Limitations & Future Work¶
- Limited model scales: Only models of size <10B were evaluated; larger models might exhibit different behaviors.
- Single-edit focus: Large-scale or sequential editing scenarios are not considered.
- Data generated by GPT-4: There might be a bias toward causal language models, and some samples might be less natural.
- Embodied AI scenarios not covered: Script execution is limited to the human level; robotic execution is an important direction for future work.
- Editing methods remain based on the triple paradigm: How to develop editing methods suitable for script scenarios remains an open question.
- Potential overestimation/underestimation in automated text-level evaluation: Although manual validation was performed, the coverage remains limited.
Related Work & Insights¶
- Complementary to ROME/MEMIT evaluation frameworks: ScEdit provides more challenging and practical evaluation scenarios.

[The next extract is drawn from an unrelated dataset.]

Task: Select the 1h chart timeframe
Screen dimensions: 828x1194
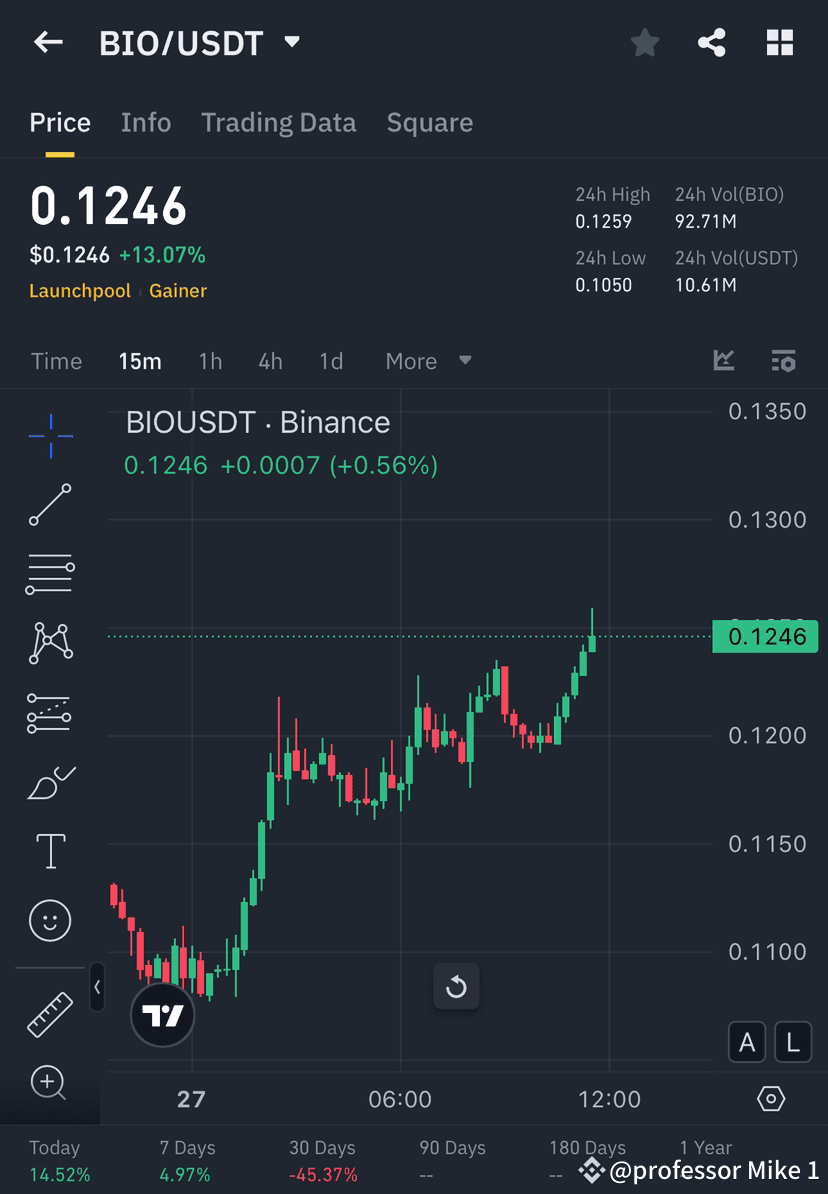Action: [x=210, y=361]
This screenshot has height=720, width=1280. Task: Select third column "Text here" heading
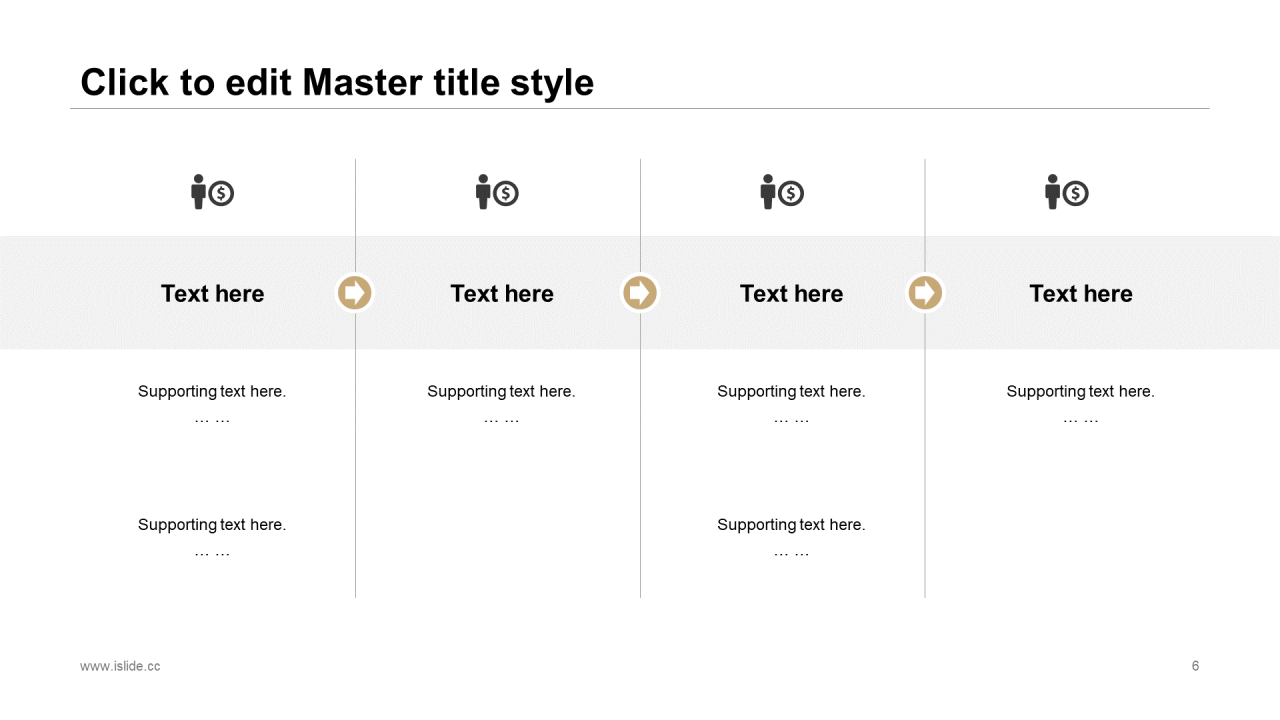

- Theoretical foundation from script generation work: Studies like (Schank & Abelson, 1975; CoScript) provide the theoretical basis for scripts.
- Inspirations for "script-aware" knowledge editing methods: Editing should not only modify facts but also ensure that reasoning chains relying on those facts are correctly updated.
- Connection to multi-hop reasoning evaluation (Ripple Effect, MeLLo): While sharing similar directions, ScEdit takes a step further by focusing on procedural reasoning.
Rating¶
- Novelty: ⭐⭐⭐⭐ — Elevating knowledge editing evaluation to the level of script/procedural reasoning is a valuable contribution, offering a unique "How"-style evaluation perspective.
- Experimental Thoroughness: ⭐⭐⭐⭐ — Comprehensive coverage with three models, six editing methods, two-tier token+text evaluations, manual+automatic evaluations, and metric correlation analyses.
- Writing Quality: ⭐⭐⭐⭐ — The motivation is clearly articulated, the evaluation system is logically designed, and the examples/diagrams are intuitive.
- Value: ⭐⭐⭐⭐ — Proposes an important complement to the evaluation paradigm in the knowledge editing field, revealing the performance gap of existing methods in real-world scenarios.